Abstract

A 900-m-thick section of tuffaceous sedimentary rock, vitric fallout tuff, and ash-flow tuff is well exposed along Trapper Creek in south-central Idaho. This section provides nearly continuous exposure through the fill of the Goose Creek basin, a major north-trending Miocene extensional basin located along the southern margin of the Snake River Plain volcanic province (SRPVP). Some 51 separate units of vitric fallout tuff are recognized in the Trapper Creek section. Petrographic and chemical characteristics of these vitric tuffs indicate that most are from SRPVP sources. New 40Ar/39Ar laser-fusion dating, along with prior isotopic age determinations, show that the Trapper Creek tuffs span the period ca. 13.9 – 8.6 Ma.

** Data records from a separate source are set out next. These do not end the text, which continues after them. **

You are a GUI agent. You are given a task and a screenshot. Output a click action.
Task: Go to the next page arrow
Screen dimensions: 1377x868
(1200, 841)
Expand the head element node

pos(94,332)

Chemical correlation indicates that fallout tuffs in the central part of the Trapper Creek section (12.5 – 10.0 Ma) are from sources in the Bruneau-Jarbidge volcanic field of the SRPVP centered ≈100 km west of Trapper Creek. Underlying fallout tuffs may have had sources in the Owyhee-Humboldt field of the SRPVP centered ≈200 km west of Trapper Creek, while overlying fallout tuffs, interlayered with several ash-flow tuffs, had a relatively proximal source, possibly in the proposed Twin Falls volcanic field centered ≈60 km north of Trapper Creek.

The Trapper Creek tuffs provide insight into the characteristics of explosive silicic volcanism within the SRPVP during middle – late Miocene time. From ca. 13.9 to ca. 9.5 Ma, major eruptions (those depositing ≥1.5 m of fallout tuff) were frequent (about one event per 200 k.y.); their products display a trend toward the eruption of progressively less evolved, higher temperature silicic magma after 12.5 Ma. This trend to higher temperature eruptions, termed the Cougar Point “flare-up,” culminated in the eruption of high-temperature (≈1000°C), plagioclase-rich magma during the period 10.5 – 9.5 Ma. In contrast to these eruptions, later (<7.0 Ma) major silicic eruptions within the SRPVP were characterized by the lower temperature (≈850°C) of the erupted magma and by the longer intervals (about one event per ≈500 – 600 k.y.) between eruptions. Variations in the character of SRPVP explosive silicic eruptions may reflect changes in the structure, composition, or state of stress in the crust beneath the eastward propagating SRPVP, or, perhaps, changes in the Yellowstone hot-spot plume that may drive the SRPVP volcanism.